Existió una vez una perspicaz sociedad,
en un pequeño planeta azul, de una galaxia llamada la “via lactea”. Una
sociedad sabia en el arte de la crueldad, cuya economía sostuvo por sobre la
existencia de inocentes a quienes llamó animales o, incluso, sobre sus propios congéneres.
Una sociedad profunda en ignorancia, que privilegió la destrucción de su entorno
y se amigó hondamente con algo a lo que llamó dinero. Cuya desidia descargó en
manos de un Dios imaginario su existencia, sin entender que Dios es: río, árbol,
aire, animales jugueteando libres en una pradera; ternura y caricias de seres queridos.

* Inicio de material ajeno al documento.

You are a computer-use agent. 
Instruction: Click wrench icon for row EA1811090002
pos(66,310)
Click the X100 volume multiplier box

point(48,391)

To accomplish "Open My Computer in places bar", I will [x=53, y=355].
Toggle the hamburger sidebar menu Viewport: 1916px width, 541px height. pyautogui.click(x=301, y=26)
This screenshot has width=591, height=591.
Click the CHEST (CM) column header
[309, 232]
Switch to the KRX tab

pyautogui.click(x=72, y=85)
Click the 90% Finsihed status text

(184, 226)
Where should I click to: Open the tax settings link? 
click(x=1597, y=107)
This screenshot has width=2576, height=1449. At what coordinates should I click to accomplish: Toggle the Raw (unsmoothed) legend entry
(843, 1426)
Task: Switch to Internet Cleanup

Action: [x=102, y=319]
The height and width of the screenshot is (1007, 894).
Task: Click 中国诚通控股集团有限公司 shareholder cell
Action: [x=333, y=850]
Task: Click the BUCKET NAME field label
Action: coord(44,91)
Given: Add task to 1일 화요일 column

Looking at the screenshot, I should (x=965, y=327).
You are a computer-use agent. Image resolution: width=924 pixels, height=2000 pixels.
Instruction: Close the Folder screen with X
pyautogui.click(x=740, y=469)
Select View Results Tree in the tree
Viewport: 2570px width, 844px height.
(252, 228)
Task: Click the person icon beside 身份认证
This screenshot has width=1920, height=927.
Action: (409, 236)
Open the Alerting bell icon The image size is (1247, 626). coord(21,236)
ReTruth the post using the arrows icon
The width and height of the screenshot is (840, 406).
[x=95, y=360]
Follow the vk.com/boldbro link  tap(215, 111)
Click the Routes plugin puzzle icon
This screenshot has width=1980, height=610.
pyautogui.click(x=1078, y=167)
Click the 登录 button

A quien la avaricia le ganó el juego, ennobleciendo los lujos por encima de la
vida. Aquellos instruidos en la mediocridad, la vanidad y la hipocresía, con un
existir tan vacío que el llanto fue su egoísta constante. Quienes pintaron de idearios
matices su realidad, con la única fortuna de ser demasiados como para lograr
extinguirse. Seres sin identidad regocijados en falsos agoreros y caudillos. Carentes
de patrones morales, ya que los únicos fueron inventados por ellos mismos. Maestros
del señalamiento a los demás, de la perfección plástica, del engreimiento extremo.
Un ejército de infecundos insensatos, con la barbarie como única lógica. Con la
ironía como maestro de ceremonia. Satisfechos cófrades sin distingo alguno: víctimas
y verdugos; esclavos y terratenientes, sometidos y abusadores, en idénticos campos,
calles, oficinas y cuarteles. Seres públicos sin identidad privada, seres privados
sin conciencia pública. Disfrazados de especie civilizada para ocultar sus
propias verdades.
Empero, a la postre, perdidos en un efímero tiempo universal, porque
incluso la ignorancia, no dura por siempre.